**OBJECTIFS:**
1: Répondez à ces questions sur le passage choisi :
(a) À quelle époque les églises ont-elles été creusées dans les rochers ?
(b) Les chemins qui mènent vers ces églises sont-ils balisés ?
(c) Que voit-on au pied des falaises ?
2: Quel est l'essentiel du passage choisi ? Résumez-le en deux phrases.
3: Reproduisez sans rien changer le passage choisi, en commençant par « L’ascension » et en poursuivant jusqu'à « de les trouver. » inclus.

-------- PASSAGE CHOISI --------

L’ascension
Après
avoir visité des églises avec un décor soit de style
figuratif, soit géométrique, j’ai pris goût
à les chercher parmi les rochers en forme de cône, de pic,
de meule ou de cheminée de fée. Ces églises ont été
creusées directement dans les rochers au dixième ou au onzième
siècle. Les chemins qui mènent vers elles ne sont pas balisés.
Le plan qui indique leur existence est très simplifié. La
plupart du temps, il n’est donc pas facile de les trouver.
En fait, le parcours au fond des vallées est très agréable.
Il y a beaucoup d’arbres fruitiers, d’ombre et parfois un
petit ruisseau qui coule silencieusement. Accompagné des chants
d’oiseaux, loin du monde, entouré d’une végétation
verdoyante, on dirait dans un paradis terrestre. Mais ici, au pied des
falaises, il n’y a pas de perspective. On ne voit que les cimes
des rochers. En plus, les églises sont souvent cachées à
une hauteur difficile d’accès.

-------- BLOC DE DONNÉES --------

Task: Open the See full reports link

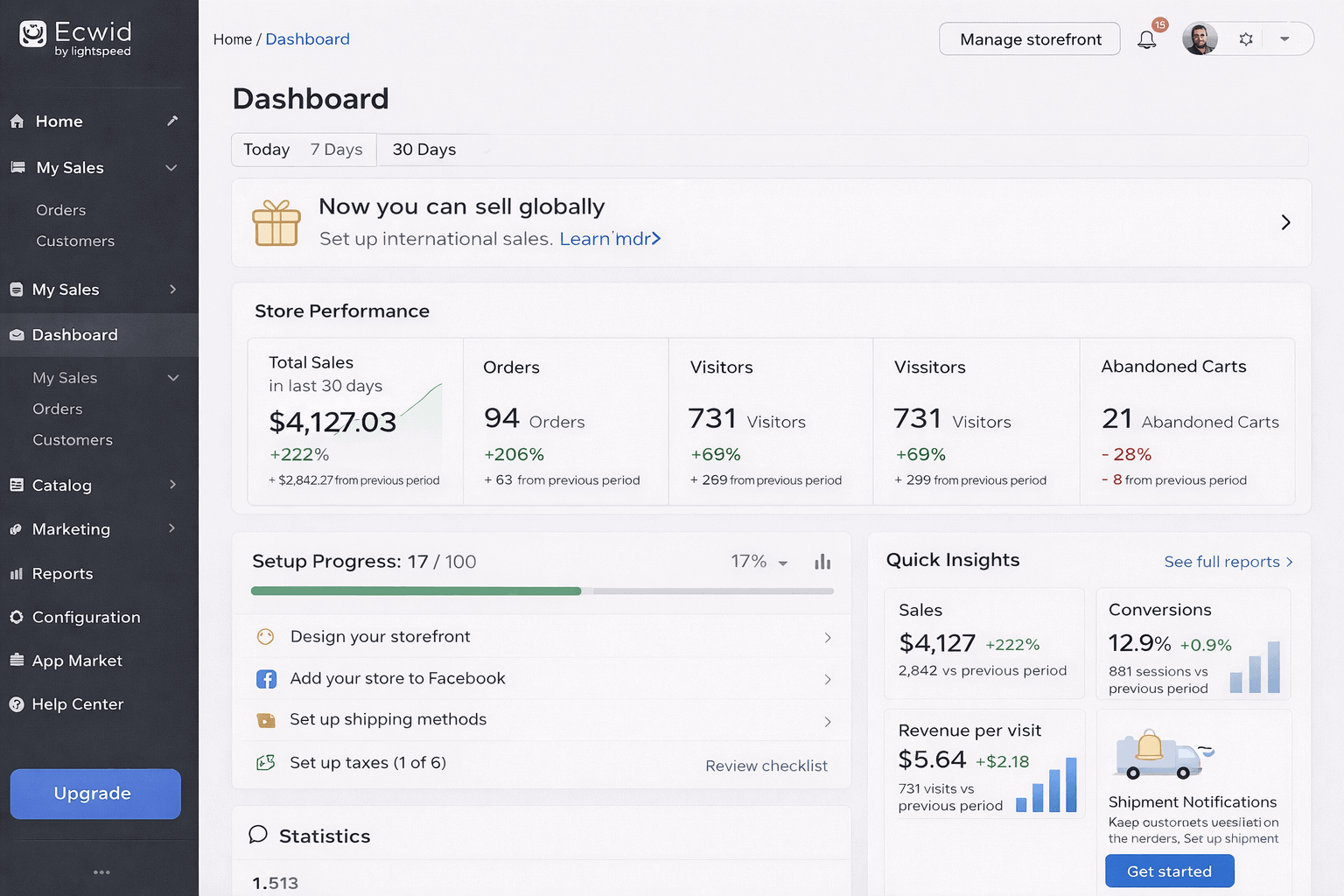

--------

**RÉPONSES AUX CONSIGNES:**
1:
(a) Au dixième ou au onzième siècle.
(b) Non, ils ne sont pas balisés.
(c) On ne voit que les cimes des rochers.

2: Le passage choisi raconte la recherche d'églises creusées dans les rochers au dixième ou au onzième siècle, souvent difficiles à trouver parce que les chemins ne sont pas balisés et que le plan est très simplifié. Le parcours au fond des vallées, plein d'arbres fruitiers et d'ombre, est très agréable, mais on n'y a pas de perspective et les églises sont souvent cachées à une hauteur difficile d'accès.

3:
L’ascension
Après
avoir visité des églises avec un décor soit de style
figuratif, soit géométrique, j’ai pris goût
à les chercher parmi les rochers en forme de cône, de pic,
de meule ou de cheminée de fée. Ces églises ont été
creusées directement dans les rochers au dixième ou au onzième
siècle. Les chemins qui mènent vers elles ne sont pas balisés.
Le plan qui indique leur existence est très simplifié. La
plupart du temps, il n’est donc pas facile de les trouver.